Kaffee, Jemen und Trumps Reiseverbot

Kaffee ist von Natur aus ein internationales Getränk, das Produkt einer globalen Gemeinschaft von Produzenten, Exporteuren, Importeuren, Röstern und kaffeeliebenden Konsumenten. Kaffee ist eine kontinuierliche, fortlaufende Zusammenarbeit, die Zehntausende von Menschen auf internationalen Veranstaltungen zusammenbringt und Millionen von E-Mails, Telefonanrufen und persönlichen Treffen zwischen Menschen unterschiedlichster Kulturen und Ansichten hervorbringt, die sich dennoch auf der ganzen Welt vereinen Geschäft und das Vergnügen des Kaffees.
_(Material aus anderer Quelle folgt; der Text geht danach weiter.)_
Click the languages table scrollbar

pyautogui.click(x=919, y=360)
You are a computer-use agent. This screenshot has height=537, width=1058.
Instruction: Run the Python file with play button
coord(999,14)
Kooperation und kulturelles Verständnis bilden den Kern der Kaffeespezialität. Es fügt sich in jede Handlung ein, in jeden Schluck, in jeden Genußschimmer, den der Kaffee uns schenkt. Kaffee ist das Getränk von Reisenden, von Wanderern, von Menschen, die sowohl die Unterschiede als auch die Gleichheit anderer Menschen auf der Welt kennen. Es ist ein Fokus und ein Katalysator für das Verständnis und für viele von uns ein Mittel, um als angesehene Produzenten von feinem Kaffee einen Platz in der globalen Wirtschaftsordnung für ausgegrenzte und enteignete Menschen zu finden, was in Ruanda, Nicaragua, bereits erfolgreich war. Kongo und an vielen anderen Orten der Welt.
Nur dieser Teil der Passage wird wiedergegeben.